Sous-diagnostiquées, les helminthoses peuvent entraîner des maladies influant sur les performances zootechniques de l'élevage (consommation alimentaire, retard de croissance...). Elles risquent de provoquer des dommages mécaniques sur les animaux (lésions, irritations se traduisant par des diarrhées, de la toux, une implantation de bactéries...), déclencher une anémie (pour les vers qui se nourrissent de sang), un inconfort et jouer un rôle majeur dans la baisse des défenses immunitaires. « Quand un cochon est parasité, un état d'équilibre s'installe, explique le docteur Patrice Naval, du réseau Cristal. L'état est le plus souvent asymptomatique, mais le parasite n'est pas ignoré par le système immunitaire : le cochon doit s'en débarrasser. Si l'animal est fortement parasité, son système immunitaire n'a plus la capacité de réagir, ce qui peut avoir des conséquences sur son état sanitaire ou en cas de vaccination. »
Coûteuses impasses
Pour limiter les risques, il est important de vermifuger les animaux, même si l'on est tenté de passer outre pour faire des économies. « C'est une impasse qui peut coûter très cher en termes de conséquences sanitaires », avertit le docteur Naval. Comme il n'existe pas de produit miracle, pas d'autres solutions que de mener une lutte adaptée aux parasites présents dans l'élevage (un bilan parasitaire qualitatif et quantitatif est un bon outil d'aide à la décision). Il faut aussi surveiller les animaux à risque (truies, porcs à l'engraissement, élevage en plein air...), cibler la période prépatente (1) et le spectre d'action (larvicide, adulticide...) et bien penser les séquences de traitement (rythme, durée, doses, rémanence). Sans oublier de choisir ses traitements en fonction de leur facilité d'administration et de leur coût.

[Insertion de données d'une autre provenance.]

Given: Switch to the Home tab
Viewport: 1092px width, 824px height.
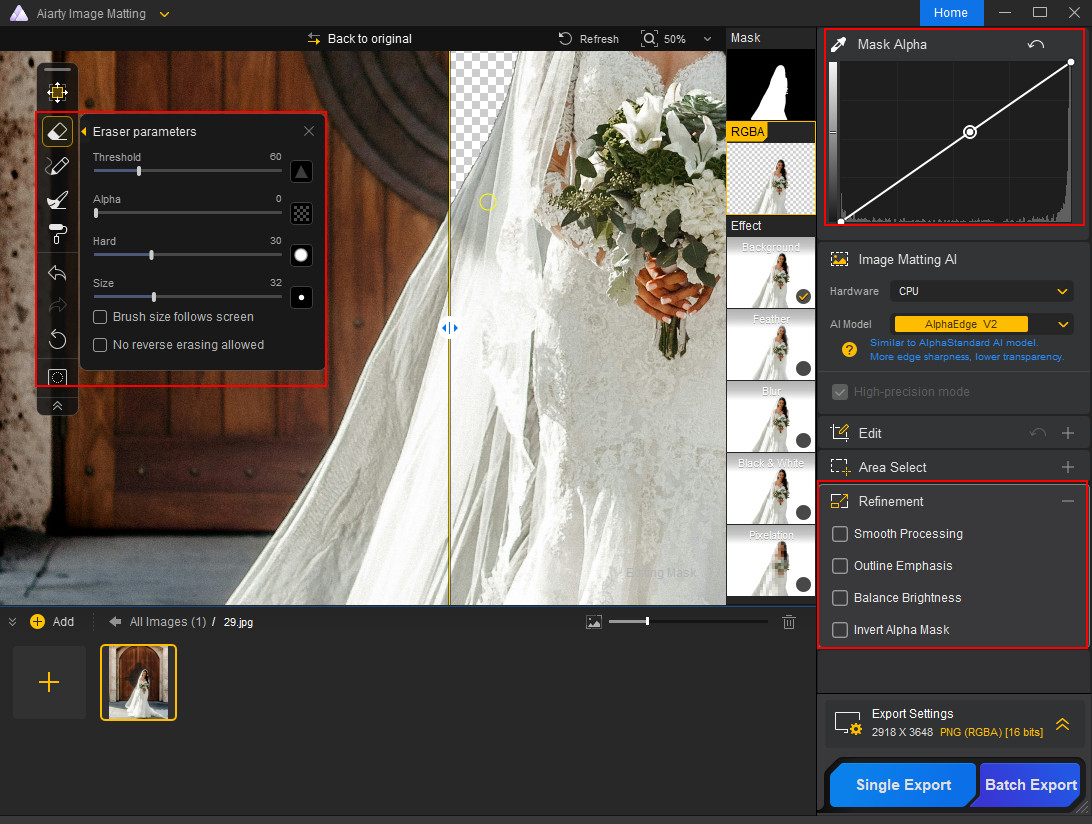Looking at the screenshot, I should click(x=951, y=13).
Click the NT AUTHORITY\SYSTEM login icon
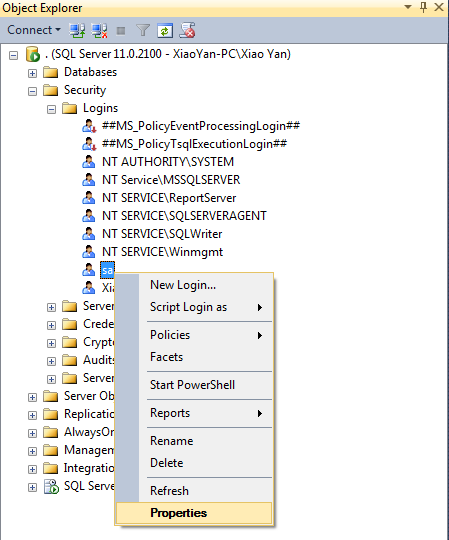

De toutes les endoparasitoses, l'ascaridiose et la trichurose sont considérées comme majeures dans leurs effets. Donc à surveiller de près. La plus fréquente est l'ascaridiose, qui concerne surtout les porcs à l'engraissement. Ses symptômes cliniques étant peu nombreux, l'ascaridiose se voit surtout à l'autopsie : vers dans l'intestin, lésions sur le foie et les poumons, « taches de lait » sur le foie (cause de saisie classique à l'abattoir). L'éleveur peut cependant réaliser une coproscopie pour mettre en évidence la présence d'œufs ou une sérologie (test Serasca) « En cas d'infestation massive, le cochon se met à tousser : c'est un signe de pneumonie, indique Patrice Naval. Si un cochon tousse en plein air, il faut penser aux vers. » La contamination se fait par le sol (avec des œufs ou des larves). Les larves migrent dans le corps et se développent dans l'intestin, où chaque vers peut pondre un million d'œufs par jour pendant deux mois...
Vermifugation stratégique
Lorsqu'un bâtiment est infesté d'ascaris, il est très difficile de s'en débarrasser. L'éleveur peut essayer de diminuer la pression par le nettoyage et la désinfection. Les ascaris étant très résistants et peu sensibles aux désinfectants classiques, il est recommandé de procéder à des lavages réguliers à l'eau chaude (+ de 60 °C) ou à la vapeur. Pour les élevages en plein air, si le soleil direct peut faire baisser la viabilité des formes infestantes (ascaris résiste tout de même de -5 à 30 °C...), le mieux est de privilégier la rotation des parcours, en prenant soin d'en laisser un vide pendant six à huit mois. « Attention, c'est bien, mais ça ne fait pas tout disparaître », prévient le vétérinaire. Dans tous les cas, l'éleveur doit mettre en place une lutte associant vermifugations stratégiques à base de levamisole ou de piperazine (en ciblant les reproducteurs pour limiter l'infestation chez les porcelets, les porcs à l'engraissement pour limiter l'infestation et l'excrétion...) et mesures de conduite adaptées au type de sol (« tout plein, tout vide », rotation des parcours...).
Marianne Boilève
(1) Période qui sépare l'ingestion de formes infestantes de l'excrétion des premiers œufs.